RSI is an action guide to invade the airway and provide ventilatory support either by pulmonary or extrapulmonary causes; it requires knowledge of the technique of orotracheal intubation, the pharmacology of the drugs used, as well as identifying the benefits and adverse effects of them. A rapid approach to the airway aims to minimize the risk of bronchoaspiration and protect oxygenation. The critically ill patient usually requires ventilatory support; clinical scenarios range from shock to respiratory failure, and knowledge of the pros and cons of each drug used in RSI steps is imperative.

Highlights

What is already known regarding this topic? I. The patient must be pre-oxygenated with 100% oxygen during induction to maximize their functional residual capacity.
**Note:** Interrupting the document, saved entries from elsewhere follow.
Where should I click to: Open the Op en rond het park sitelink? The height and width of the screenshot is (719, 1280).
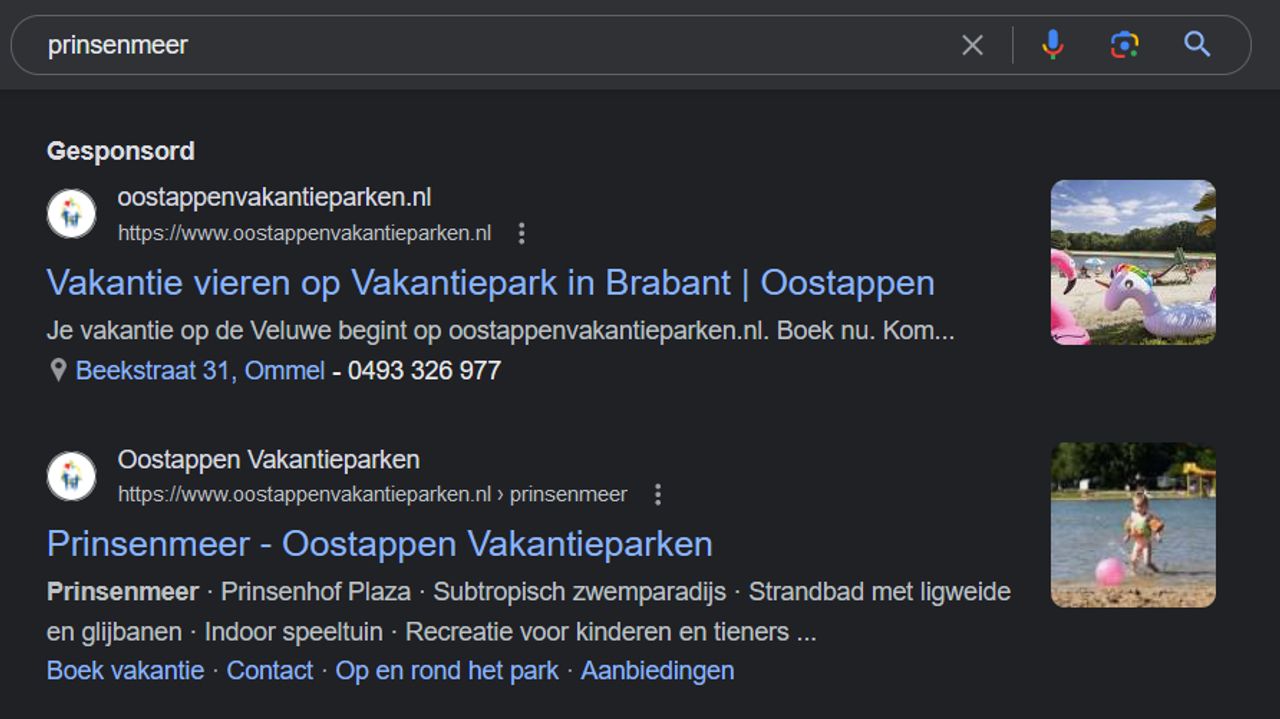click(447, 670)
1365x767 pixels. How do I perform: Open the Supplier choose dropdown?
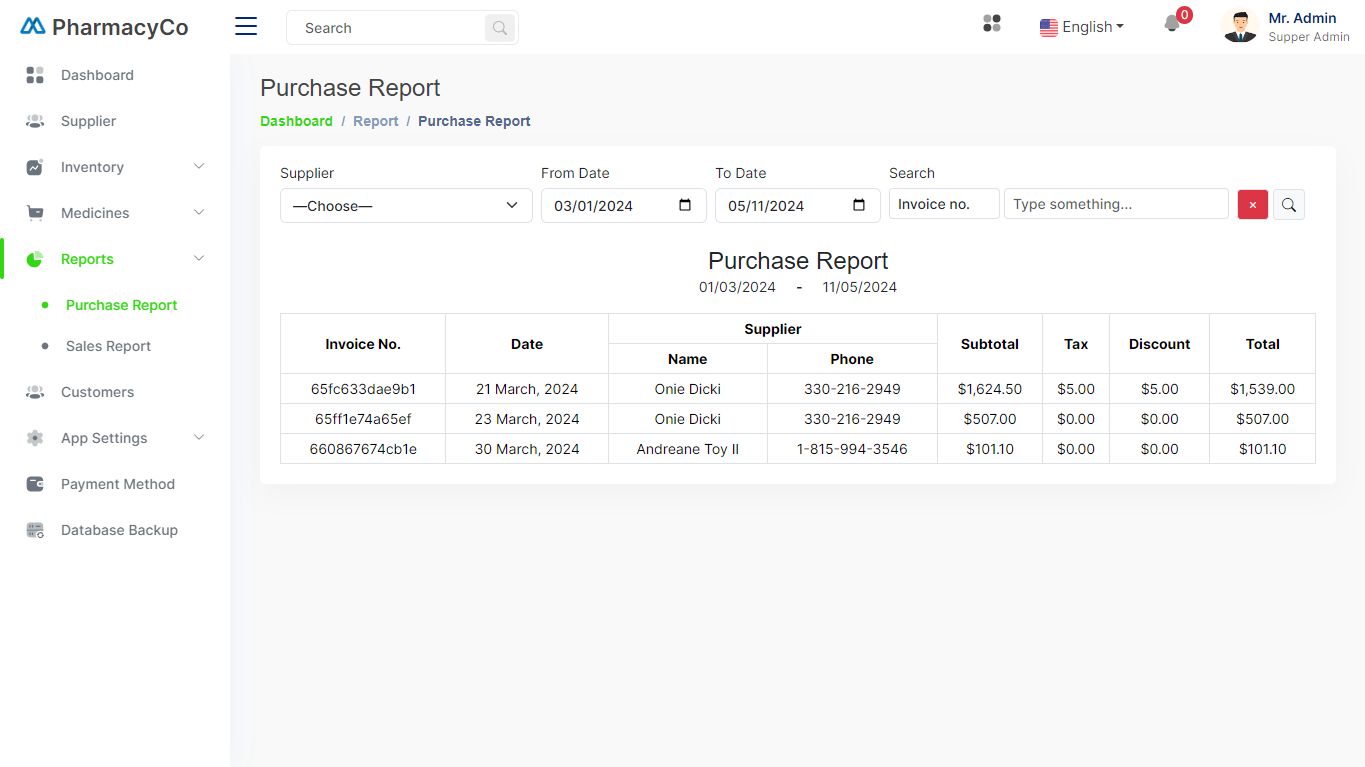(406, 206)
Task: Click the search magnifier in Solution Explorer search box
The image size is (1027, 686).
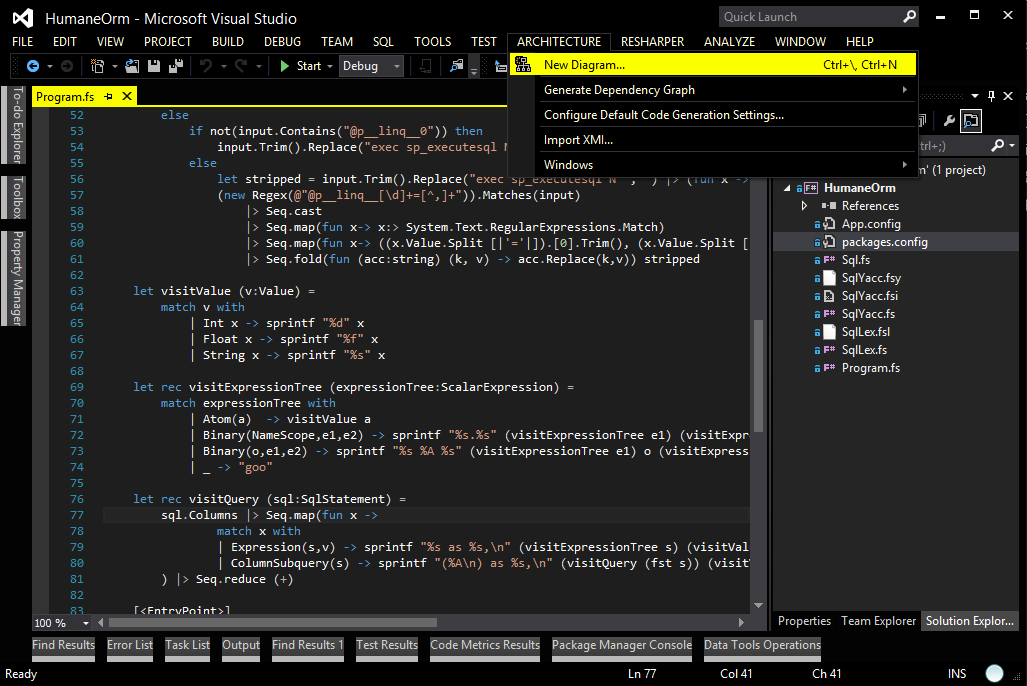Action: pos(997,144)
It is recommended to administer oxygen for 3 to 5 minutes or until the expired oxygen fraction is at least 85%. II. The effectiveness of cricoid pressure in preventing regurgitation varies according to the study. III. Cricoid pressure application may fail to disrupt laryngoscopy, laryngeal distortion, occlusion of the oesophagus, and, less frequently, oesophagus rupture during active vomiting. What does this research add? I. RSI requires knowledge of the technique of orotracheal intubation, the pharmacology of the drugs used, and the ability to identify their benefits and adverse effects. II. Pre-oxygenation is performed simultaneously with the preparation. It consists of applying oxygen using a reservoir mask (FiO2 = 80 to 100%) for 5 min to replace the nitrogen of the functional residual capacity with oxygen (denitrogenation phenomenon), which allows a patient to be maintained for 3-8 min in apnea without hypoxemia. III. The application of cricoid pressure or Zoellick’s technique to prevent regurgitation is ineffective, and at risk of causing tracheal injury, so it should be avoided.